Your instructions
What is the number of lines in the entries below that include the word "Task"? Provide the number only.

Supplied data: Begin

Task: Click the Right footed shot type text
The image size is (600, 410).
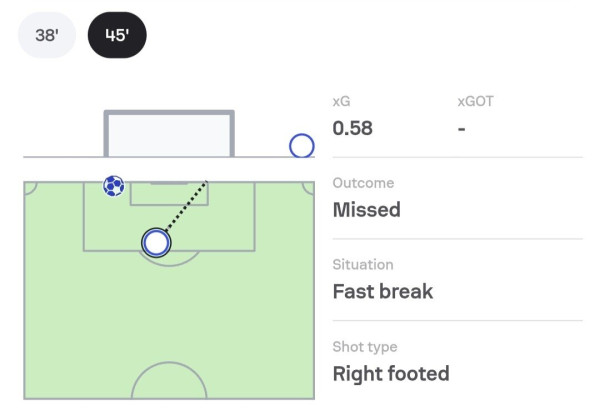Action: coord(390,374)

Supplied data: End
Supplied data: Begin

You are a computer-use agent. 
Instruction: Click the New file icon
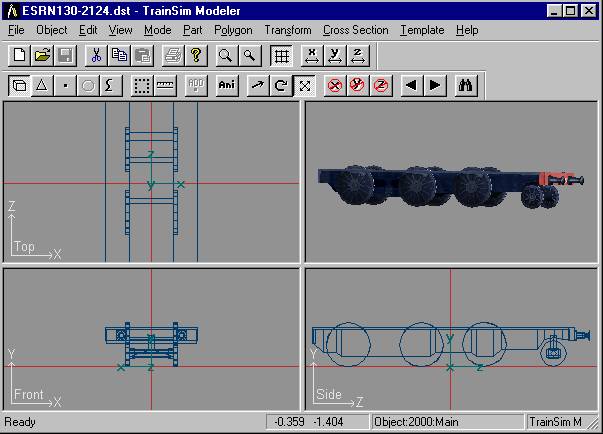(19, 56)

Supplied data: End
Supplied data: Begin

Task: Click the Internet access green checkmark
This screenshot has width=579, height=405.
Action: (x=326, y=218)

Supplied data: End

Answer
2